On June 10, 2016, Judges Newman, Chen and Stoll issued opinions in SAS Institute, Inc. v. ComplementSoft, LLC, 825 F.3d 1341 (Fed. Cir. 2016).  The majority (Judges Chen and Stoll) again found that the Board did not need to address non-instituted claims in its final written decision.  825 F.3d at 1343.  Judge Newman wrote a separate opinion, dissenting on that issue for the same reasons she set forth in her dissenting opinion in Shaw.  SAS Institute, Inc., 825 F.3d at 1356-1359.  Judge Newman walked through the legislative history of the America Invents Act, explaining how it purportedly supports her view that final written decisions must address all of the claims in a petition because otherwise the estoppel provision does not carry out its intended purpose—which was to “completely substitute” the same issues in litigation.  Id. at 1358 (“The ‘complete substitution’ for section 102 and 103 issues cannot occur unless all the claims challenged in the petition are included when post-grant review is accepted.  Challengers may choose between the IPR proceeding and district court litigation on the same issues, but Congress restricted the repetitive validity proceedings of the past.”).

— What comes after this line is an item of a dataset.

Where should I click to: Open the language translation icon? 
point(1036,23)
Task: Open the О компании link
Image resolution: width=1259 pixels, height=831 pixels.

Since the four aforementioned Federal Circuit opinions, at least two district courts (Delaware and the Northern District of California) have issued opinions regarding the scope of the IPR estoppel provisions.  Two of these opinions have come out of the same District of Delaware case, Intellectual Ventures I LLC v. Toshiba Corp. et al., No. 13-453, 2016 WL 7341713 (D. Del. Dec. 19, 2016) and 2017 WL 107980 (D. Del. Jan. 11, 2017) (Judge Robinson).  In Intellectual Ventures, Judge Robinson called Intellectual Ventures’ position that Toshiba should be estopped from asserting in litigation invalidity grounds that were raised in its IPR petition but were not instituted “perfectly plausible.”  Intellectual Ventures, 2016 WL 7341713 at *13.  Nevertheless, she concluded that, based on the Federal Circuit’s decision in Shaw which she was bound to follow (“the court cannot divine a reasoned way around the Federal Circuit’s interpretation in Shaw”), Toshiba was not estopped from raising these grounds.  Id.  In the same opinion, but without any reasoning, Judge Robinson ruled that Toshiba was not estopped from litigating grounds that were never raised in an IPR petition.  Id.  In a subsequent opinion, Judge Robinson revisited the second part of her decision in Intellectual Ventures (estoppel of invalidity grounds not in an IPR petition).  While ultimately Judge Robinson did not change her decision on this issue from her first opinion, this time around Judge Robinson stated that there are competing policy considerations at play and it is “not [her] place to make policy decisions”; thus, she “hopes that an appeal may clarify the issue for future judges and future cases.”  Id. at *2.  The two competing policy considerations identified by Judge Robinson are: estoppel should apply to grounds not raised in IPR petitions because the PTAB is meant to be the patentability arbiter of first resort vs. estoppel should not apply to grounds not raised in IPR petitions because otherwise companies can play games between the PTAB and the courts, asserting some references in connection with the IPR but leaving some for litigation.  Id.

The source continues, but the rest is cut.